なにかこうまとまりに欠けるというか、冒頭-中盤-終盤で話が変わってきているような感じを受けました、伏線が回収されていないともいえるのかもしれません。
三部作の真ん中ですのでこの辺は「ブルー・マーズ」で解決されるのかもしれません。
(現時点で未読)
冒頭ヒロコの隠れコロニーで成長する火星第三世代ニルガルのエピソードなどは<最初の百人>でなく「第三世代を軸に物語が進んでいくのかなー」と思わせながらも第三世代の活躍は最後まで限定的でした。
延命措置を受け生き続ける<最初の百人>を軸に物語は進みます。
地球からコングロマットの使者として派遣されるランドルフも登場の仕方からすると「もう少し動くのかなぁ」とも思わせましたがこれまた限定的にしか動けていませんでした…。
上巻のヒロコの隠れコロニーでの生活、地球でのランドルフの研修、変装(整形)して敵地(暫定統治機構)に侵入したサックスのなんとも「科学者的」な火星緑化に対する思いや大活劇はとても楽しめたので後半の展開を期待していたのですが…。
後半である下巻はサックスいわくの「疑似科学」である「社会科学」メインで話が進み少々退屈でした。
ドルサ・プレヴィア宣言採択にいたる根回しや議論の進み方はかなり理想的すぎる気がしましたし独立に至る政治学的なパワーバランスの取り方もまぁ「そんなに簡単にうまくいくかなぁ?」という感は抱きました。
かなり精神病的なマヤの行動を延々と書いている部分はちょっと入り込みにくかったです。
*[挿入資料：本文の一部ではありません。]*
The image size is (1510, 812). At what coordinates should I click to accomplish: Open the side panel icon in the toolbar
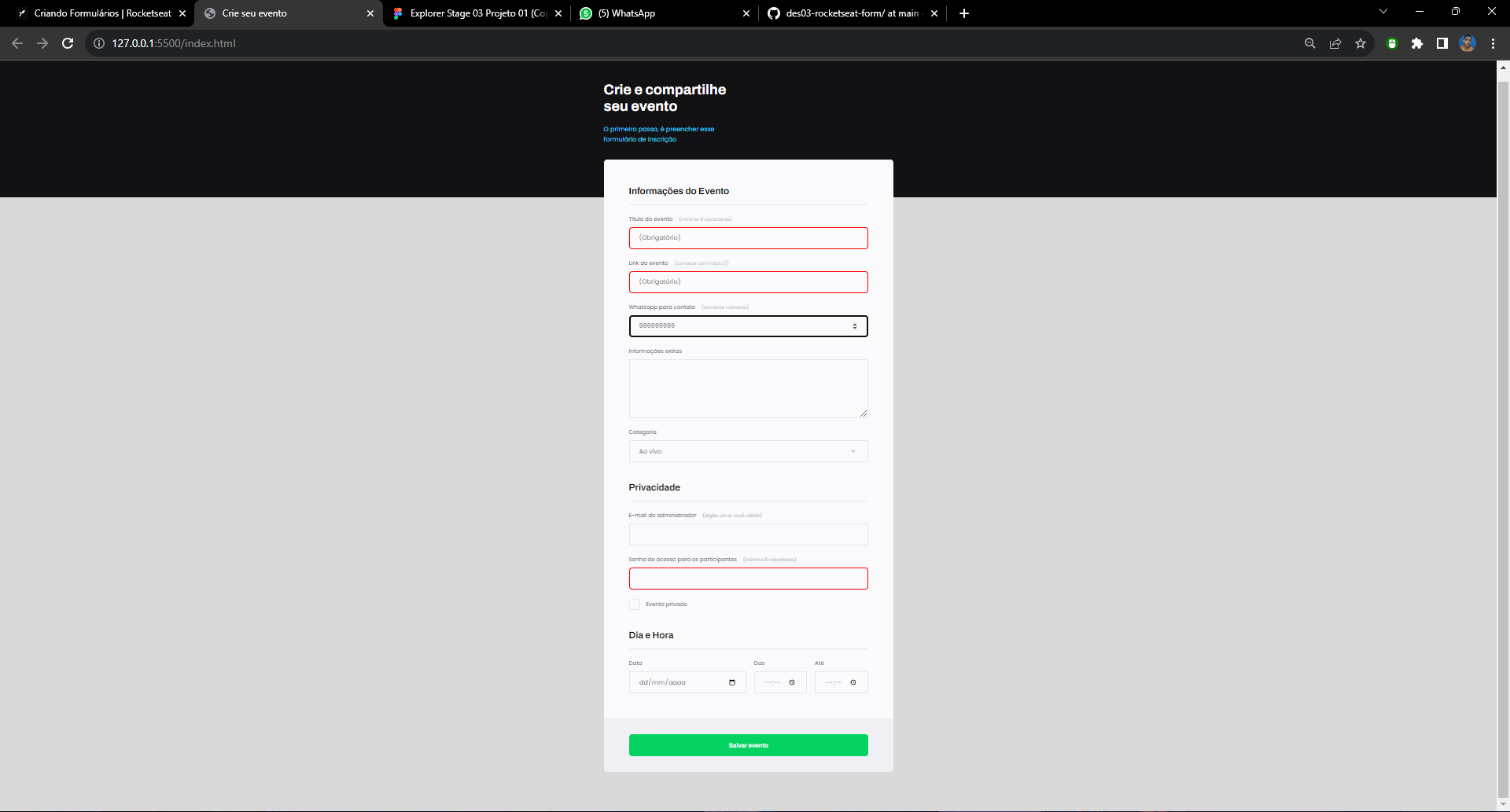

その「心」に分け入り治療するミシェルの姿はなにやら可哀想で共感持てましたが….。
「レッド・マーズ」で主導的立場であったジョン・ブーン、フランク・チャーマーズはすでに亡くなっているわけですが…。
名前を挙げた他、ナディアなども含め相変わらず<最初の百人>が当事者となって物語は進んでいます。
本シリーズの主要ギミックである「延命措置」により、基本的に寿命で「人は死なない」で老人がいつまでもも退場しない状態になっているのですが....「そんな社会ってどう?」という問題は誰も議論していません。
まぁ火星社会は若いしまだまだ、人口が少ないのでなんとかなりそうですが、「150億人」に人口が膨れ上がっている地球だったら大問題なような…。
本作「グリーン・マーズ」は一応火星が独立を勝ち取るところで終わるわけですが、上巻での火星第三世代の課題やら・伏線も片付いておらず次作「ブルー・マーズ」と併せて読まれるものなのかもしれません。
(「ブルー・マーズ」は本作終了直後から始まり、主要登場人物もほとんど変わりないようです)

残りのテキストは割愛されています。